Problem statement →
The answer must consist of the records, repeated exactly.

Available data →
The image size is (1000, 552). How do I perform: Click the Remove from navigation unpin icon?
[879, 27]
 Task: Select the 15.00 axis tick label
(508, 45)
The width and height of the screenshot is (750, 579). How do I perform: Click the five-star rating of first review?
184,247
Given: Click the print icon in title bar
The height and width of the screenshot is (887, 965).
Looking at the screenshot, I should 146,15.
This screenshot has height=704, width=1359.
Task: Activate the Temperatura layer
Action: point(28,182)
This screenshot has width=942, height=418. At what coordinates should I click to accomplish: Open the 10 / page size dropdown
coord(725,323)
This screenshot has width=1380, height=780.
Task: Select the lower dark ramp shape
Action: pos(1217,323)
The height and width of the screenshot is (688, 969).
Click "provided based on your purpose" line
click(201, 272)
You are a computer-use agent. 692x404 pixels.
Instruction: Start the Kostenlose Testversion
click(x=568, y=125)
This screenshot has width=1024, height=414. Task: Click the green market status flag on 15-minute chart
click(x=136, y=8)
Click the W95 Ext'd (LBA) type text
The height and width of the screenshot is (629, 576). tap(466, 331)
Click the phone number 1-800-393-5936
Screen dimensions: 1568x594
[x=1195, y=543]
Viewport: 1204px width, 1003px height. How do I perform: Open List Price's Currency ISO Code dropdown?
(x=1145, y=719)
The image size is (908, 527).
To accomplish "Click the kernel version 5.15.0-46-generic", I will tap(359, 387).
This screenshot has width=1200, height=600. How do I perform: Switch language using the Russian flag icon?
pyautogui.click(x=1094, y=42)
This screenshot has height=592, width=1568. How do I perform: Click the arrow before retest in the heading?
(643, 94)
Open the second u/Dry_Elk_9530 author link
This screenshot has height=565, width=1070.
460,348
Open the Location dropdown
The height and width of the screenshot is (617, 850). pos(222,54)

Result below →
The image size is (1000, 552). How do I perform: Click the Remove from navigation unpin icon?
[879, 27]
 Task: Select the 15.00 axis tick label
(508, 45)
The width and height of the screenshot is (750, 579). How do I perform: Click the five-star rating of first review?
184,247
Given: Click the print icon in title bar
The height and width of the screenshot is (887, 965).
Looking at the screenshot, I should 146,15.
This screenshot has height=704, width=1359.
Task: Activate the Temperatura layer
Action: point(28,182)
This screenshot has width=942, height=418. At what coordinates should I click to accomplish: Open the 10 / page size dropdown
coord(725,323)
This screenshot has width=1380, height=780.
Task: Select the lower dark ramp shape
Action: pos(1217,323)
The height and width of the screenshot is (688, 969).
Click "provided based on your purpose" line
click(201, 272)
You are a computer-use agent. 692x404 pixels.
Instruction: Start the Kostenlose Testversion
click(x=568, y=125)
This screenshot has width=1024, height=414. Task: Click the green market status flag on 15-minute chart
click(x=136, y=8)
Click the W95 Ext'd (LBA) type text
The height and width of the screenshot is (629, 576). tap(466, 331)
Click the phone number 1-800-393-5936
Screen dimensions: 1568x594
[x=1195, y=543]
Viewport: 1204px width, 1003px height. How do I perform: Open List Price's Currency ISO Code dropdown?
(x=1145, y=719)
The image size is (908, 527).
To accomplish "Click the kernel version 5.15.0-46-generic", I will tap(359, 387).
This screenshot has width=1200, height=600. How do I perform: Switch language using the Russian flag icon?
pyautogui.click(x=1094, y=42)
This screenshot has height=592, width=1568. How do I perform: Click the arrow before retest in the heading?
(643, 94)
Open the second u/Dry_Elk_9530 author link
This screenshot has height=565, width=1070.
460,348
Open the Location dropdown
The height and width of the screenshot is (617, 850). pos(222,54)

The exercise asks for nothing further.